I think you are confused about what any means. It is used to check a sequence of values, and see if any of them is "true". That's not related to finding out if a value is "any number" or "any of these possibilities".
If you have a fixed, finite set of possibilities that you want to consider, then what you really want to know is whether your candidate value is in that set:
x in {1, 2, 3, 4, "hi mom"} # returns whether x is any of those values
But "any number" is not a finite set. First off, you need to define what you mean by number; and then you need to perform the appropriate test. It sounds like what you are trying to do is check whether the value is an integer. In other words, you are concerned with the type of the values in the list.

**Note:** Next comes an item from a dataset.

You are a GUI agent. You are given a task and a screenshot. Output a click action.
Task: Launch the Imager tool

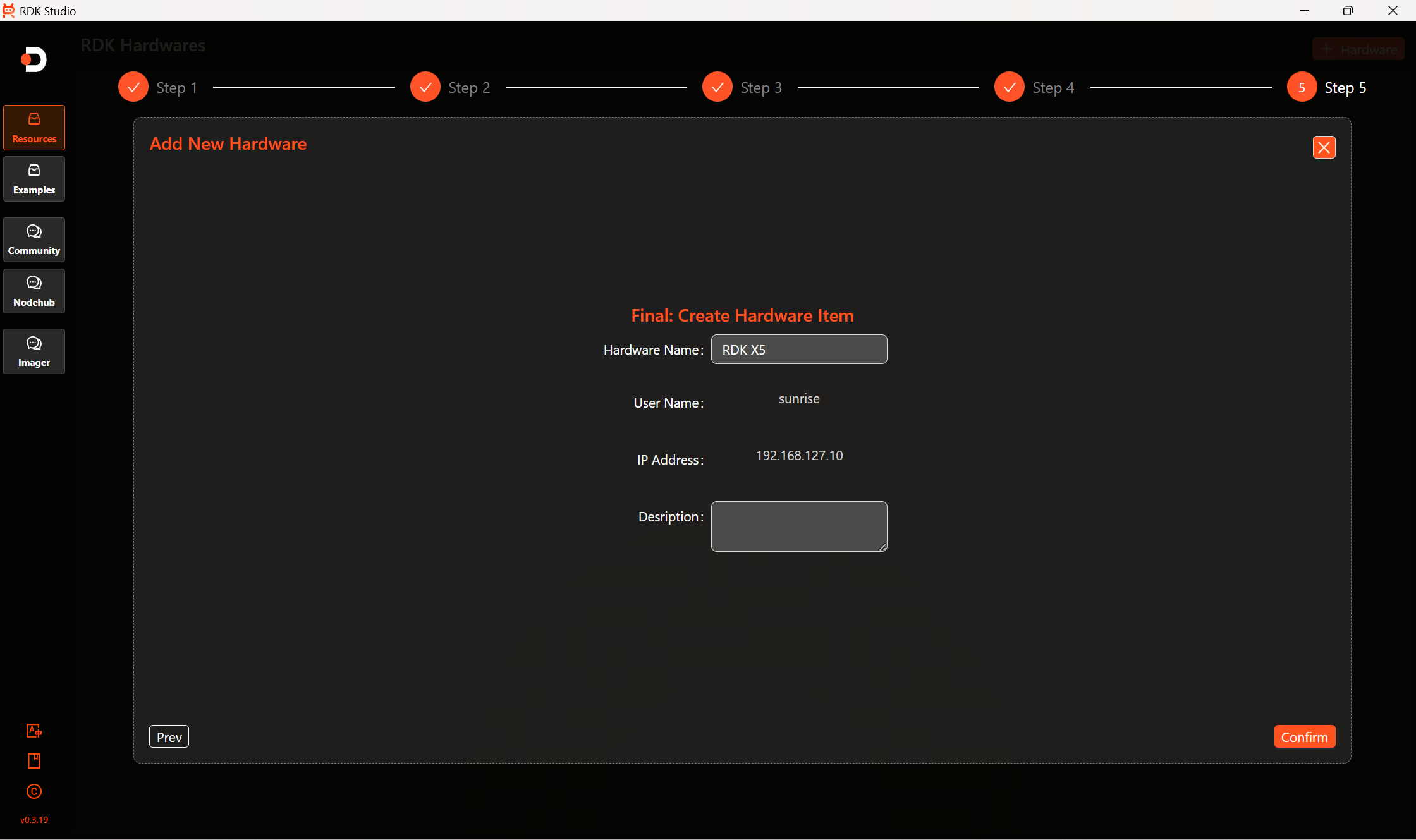[x=34, y=351]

If you already know they're all integers, then there's nothing to test; if you don't care what the value is, then just don't consider it when you make your checks. But if you need to be sure it's an integer, then the way to do that is
isinstance(x, int) # returns whether x is an `int`
But maybe you have confused me, by giving an example "to-search list" that happens to be the same length as your "pattern", when you actually want to look for the pattern at any point in a longer list.
In that case, you can make a function that does an exact match of the pattern against a list of the same length; and then use any to check whether any pattern-lengthed sublist matches. any is designed to be used with generator expressions, and it looks like this:
def match(a_sublist, the_pattern):
# put your logic here
def search(the_full_list, the_pattern):
pattern_length, full_length = len(the_pattern), len(the_full_list)
return any(
match(the_full_list[i:i+pattern_length], the_pattern)
for i in range(full_length - pattern_length)
)
There are more efficient ways to match, depending on the details of your pattern, that will be inspired by string search algorithms and regular expression engines. But that is getting into much more difficult material - the above should get you started.